__GIVEN PROBLEM__
Render the records starting at the line containing "Task: Show paragraph marks pilcrow icon" and ending at the line containing "pos(657,49)" as a two-column CSV with the header input,output. Each record takes one row, with its text in input and its answer in output, and each field is quoted with line breaks replaced by spaces.

┌────────

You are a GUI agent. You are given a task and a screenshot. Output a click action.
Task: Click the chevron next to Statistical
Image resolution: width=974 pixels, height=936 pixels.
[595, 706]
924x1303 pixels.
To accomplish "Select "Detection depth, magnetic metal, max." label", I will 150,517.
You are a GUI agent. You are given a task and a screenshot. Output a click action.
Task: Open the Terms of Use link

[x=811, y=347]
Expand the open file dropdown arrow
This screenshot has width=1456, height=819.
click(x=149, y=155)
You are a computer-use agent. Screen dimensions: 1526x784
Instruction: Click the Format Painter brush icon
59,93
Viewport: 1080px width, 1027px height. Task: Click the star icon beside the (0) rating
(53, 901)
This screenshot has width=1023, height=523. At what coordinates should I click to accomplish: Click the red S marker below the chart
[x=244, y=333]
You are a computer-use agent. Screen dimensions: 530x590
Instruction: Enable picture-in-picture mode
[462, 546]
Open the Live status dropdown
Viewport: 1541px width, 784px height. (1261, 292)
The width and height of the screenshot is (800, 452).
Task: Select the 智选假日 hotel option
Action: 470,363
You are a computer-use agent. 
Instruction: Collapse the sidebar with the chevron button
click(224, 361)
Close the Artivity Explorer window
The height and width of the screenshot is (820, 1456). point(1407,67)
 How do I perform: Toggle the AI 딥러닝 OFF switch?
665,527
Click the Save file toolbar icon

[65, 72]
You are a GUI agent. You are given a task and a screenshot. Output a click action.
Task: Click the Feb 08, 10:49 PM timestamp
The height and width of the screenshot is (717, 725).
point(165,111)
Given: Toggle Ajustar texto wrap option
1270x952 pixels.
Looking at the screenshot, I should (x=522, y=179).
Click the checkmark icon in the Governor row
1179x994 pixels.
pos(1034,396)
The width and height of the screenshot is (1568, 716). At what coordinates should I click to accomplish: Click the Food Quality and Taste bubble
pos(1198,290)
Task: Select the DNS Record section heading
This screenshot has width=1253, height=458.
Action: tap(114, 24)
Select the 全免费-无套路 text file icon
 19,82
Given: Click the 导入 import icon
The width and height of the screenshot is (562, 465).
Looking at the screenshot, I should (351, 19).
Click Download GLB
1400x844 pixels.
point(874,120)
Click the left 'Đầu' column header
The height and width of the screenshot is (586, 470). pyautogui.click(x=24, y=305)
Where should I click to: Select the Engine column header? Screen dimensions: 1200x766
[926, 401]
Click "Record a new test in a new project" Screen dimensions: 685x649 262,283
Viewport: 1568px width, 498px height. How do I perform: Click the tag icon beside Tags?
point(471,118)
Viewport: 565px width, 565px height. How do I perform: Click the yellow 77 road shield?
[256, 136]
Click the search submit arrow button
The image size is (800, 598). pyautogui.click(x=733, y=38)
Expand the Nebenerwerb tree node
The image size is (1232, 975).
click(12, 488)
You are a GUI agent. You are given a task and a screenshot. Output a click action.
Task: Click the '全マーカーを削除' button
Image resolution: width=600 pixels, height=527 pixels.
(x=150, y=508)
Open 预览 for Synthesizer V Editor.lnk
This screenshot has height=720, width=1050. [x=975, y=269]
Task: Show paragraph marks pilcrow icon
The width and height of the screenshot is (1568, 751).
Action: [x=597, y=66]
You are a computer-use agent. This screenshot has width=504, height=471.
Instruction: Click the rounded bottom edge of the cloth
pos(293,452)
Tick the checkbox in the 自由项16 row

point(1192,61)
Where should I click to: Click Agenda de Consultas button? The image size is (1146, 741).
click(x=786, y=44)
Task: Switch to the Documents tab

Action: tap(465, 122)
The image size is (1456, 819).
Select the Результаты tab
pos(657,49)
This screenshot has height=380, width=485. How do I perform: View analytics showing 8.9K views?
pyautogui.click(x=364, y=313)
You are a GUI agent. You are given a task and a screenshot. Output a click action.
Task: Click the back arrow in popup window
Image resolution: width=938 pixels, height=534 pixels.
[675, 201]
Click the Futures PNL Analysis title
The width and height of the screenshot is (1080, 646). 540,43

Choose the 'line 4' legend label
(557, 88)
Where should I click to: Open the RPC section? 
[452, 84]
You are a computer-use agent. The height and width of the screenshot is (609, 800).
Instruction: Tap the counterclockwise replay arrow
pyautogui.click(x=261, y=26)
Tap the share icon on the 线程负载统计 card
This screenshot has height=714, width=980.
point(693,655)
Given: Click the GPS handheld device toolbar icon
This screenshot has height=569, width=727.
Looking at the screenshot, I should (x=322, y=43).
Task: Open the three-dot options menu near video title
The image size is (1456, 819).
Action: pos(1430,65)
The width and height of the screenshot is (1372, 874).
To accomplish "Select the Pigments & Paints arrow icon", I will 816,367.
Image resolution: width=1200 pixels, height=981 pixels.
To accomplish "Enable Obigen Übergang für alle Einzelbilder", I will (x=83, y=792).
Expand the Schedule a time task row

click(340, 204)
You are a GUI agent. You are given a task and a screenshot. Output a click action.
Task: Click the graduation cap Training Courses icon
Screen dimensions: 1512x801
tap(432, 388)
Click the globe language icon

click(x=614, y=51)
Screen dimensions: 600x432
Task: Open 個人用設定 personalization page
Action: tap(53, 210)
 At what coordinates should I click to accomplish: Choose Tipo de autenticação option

└────────

__THE ANSWER__
input,output
"Task: Show paragraph marks pilcrow icon The width and height of the screenshot is (1568, 751).","Action: [x=597, y=66]"
"You are a computer-use agent. This screenshot has width=504, height=471. Instruction: Click the rounded bottom edge of the cloth","pos(293,452)"
"Tick the checkbox in the 自由项16 row","point(1192,61)"
"Where should I click to: Click Agenda de Consultas button? The image size is (1146, 741).","click(x=786, y=44)"
"Task: Switch to the Documents tab","Action: tap(465, 122)"
"The image size is (1456, 819). Select the Результаты tab","pos(657,49)"